Lonnie Lee was destined to spend his life on a sheep farm, following in the tradition of his father and grandfather.
That is until Elvis Presley intervened.
Lee was crowned "Australia's own Elvis Presley" in a competition at Sydney's Trocadero club in 1957, becoming one of the nation's first tribute acts.
"I sang three songs and the audience went absolutely bananas," Lee recalls to AAP.
That early success led to a life of touring and performing with his rockabilly band, far from the dust and heat on the family property at Rowena, in northern NSW.
The band appeared on Six O'Clock Rock in the early era of television, giving Lee a taste of Elvis mania.
"On tour the girls would write their names and 'we love you Lonnie' and their phone numbers in lipstick all over the car," Lee says.
"It sounds wonderful, but it ruined the car."
Lee, now 83, is set to relive those halcyon days when he returns to perform at the Parkes Elvis Festival, in central western NSW, from January 10.
The five-day festival, complete with tribute concerts, dress-up competitions, a parade, and a hound dog pet show, is marking its 31st year with a Jailhouse Rock theme.
About 25,000 visitors are expected to travel to the rural town, some on the Elvis Express train from Sydney, the Regional Hound Dog Express plane or maybe in a Long Black Limousine.
The Elvis fans, who sweat through the dry summer heat in wigs, polyester jumpsuits and rhinestones, could bring in more than $13 million to the town of 10,000.
It was the unlikely setting that first drew John Connell to Parkes in the early days of the festival, along with his friend and fellow geography professor Chris Gibson.
"We got into it more because it was this weird festival than because it was Elvis," Professor Connell says.
"It looked like a small country town, the long main high street, the shops that close on Saturday afternoons.
"The festival was a bit like that as well, a bit more like a country women's cake sale."
But the academics returned to the festival for years to witness its evolution from an off-beat community fete to a slick event with international recognition.
Their book Outback Elvis explores how the festival helped Parkes turn its fortunes around after the peak of the wheat and sheep booms.
The town was right to look to the king for hope, Prof Connell says.
"They hit on the right person ... Elvis lends himself to a degree of fanaticism and creativity.
"In many ways, it was lucky: they had the right people, in a strange place at the right time."

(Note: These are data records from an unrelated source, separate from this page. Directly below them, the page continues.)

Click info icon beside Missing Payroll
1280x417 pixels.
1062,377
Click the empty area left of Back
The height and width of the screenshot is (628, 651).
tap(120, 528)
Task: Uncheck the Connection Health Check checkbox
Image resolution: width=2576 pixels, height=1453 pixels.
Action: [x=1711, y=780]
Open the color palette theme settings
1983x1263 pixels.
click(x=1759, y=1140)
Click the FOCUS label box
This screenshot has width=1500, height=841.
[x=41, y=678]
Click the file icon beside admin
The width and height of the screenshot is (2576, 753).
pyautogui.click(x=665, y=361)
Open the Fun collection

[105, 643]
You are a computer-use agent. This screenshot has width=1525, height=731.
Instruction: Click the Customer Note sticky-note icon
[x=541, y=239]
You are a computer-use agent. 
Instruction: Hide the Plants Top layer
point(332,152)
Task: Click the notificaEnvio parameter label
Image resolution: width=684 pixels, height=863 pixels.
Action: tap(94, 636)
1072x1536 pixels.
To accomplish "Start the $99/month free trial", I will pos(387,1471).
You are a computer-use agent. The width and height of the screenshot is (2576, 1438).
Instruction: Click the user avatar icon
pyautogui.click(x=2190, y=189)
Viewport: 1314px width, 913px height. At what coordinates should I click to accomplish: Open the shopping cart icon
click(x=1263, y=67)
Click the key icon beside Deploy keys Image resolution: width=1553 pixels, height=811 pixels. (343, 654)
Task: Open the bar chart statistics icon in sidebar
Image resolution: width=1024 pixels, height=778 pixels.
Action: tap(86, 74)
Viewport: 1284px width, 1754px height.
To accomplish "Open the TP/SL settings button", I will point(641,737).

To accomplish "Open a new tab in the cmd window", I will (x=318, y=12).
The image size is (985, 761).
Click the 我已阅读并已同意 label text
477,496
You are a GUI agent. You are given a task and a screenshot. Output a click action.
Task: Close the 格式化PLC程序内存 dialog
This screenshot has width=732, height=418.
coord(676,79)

In an era marked by bushfires, floods and rural decline, the festival has boosted just about every business in town.
"The vets were producing costumes for the smaller dogs, the tattoo parlours were booming, the hotels were booked out years in advance," Prof Connell says.
"The only people who didn't (benefit) were the undertakers."
That's not the case this year.
Festival director Joel Ulbricht says even the undertakers have a look-in, having produced some of the Hall of Fame plaques.
There is nothing quite like the Elvis festival, Mr Ulbricht says.
"There are two particular audiences that come to Elvis Festival: your first is your die-hard fans of Elvis.
"The second side of it is the novelty of 25,000 Elvis impersonators, people who are madly in love with music, Elvis himself and the legacy he has left."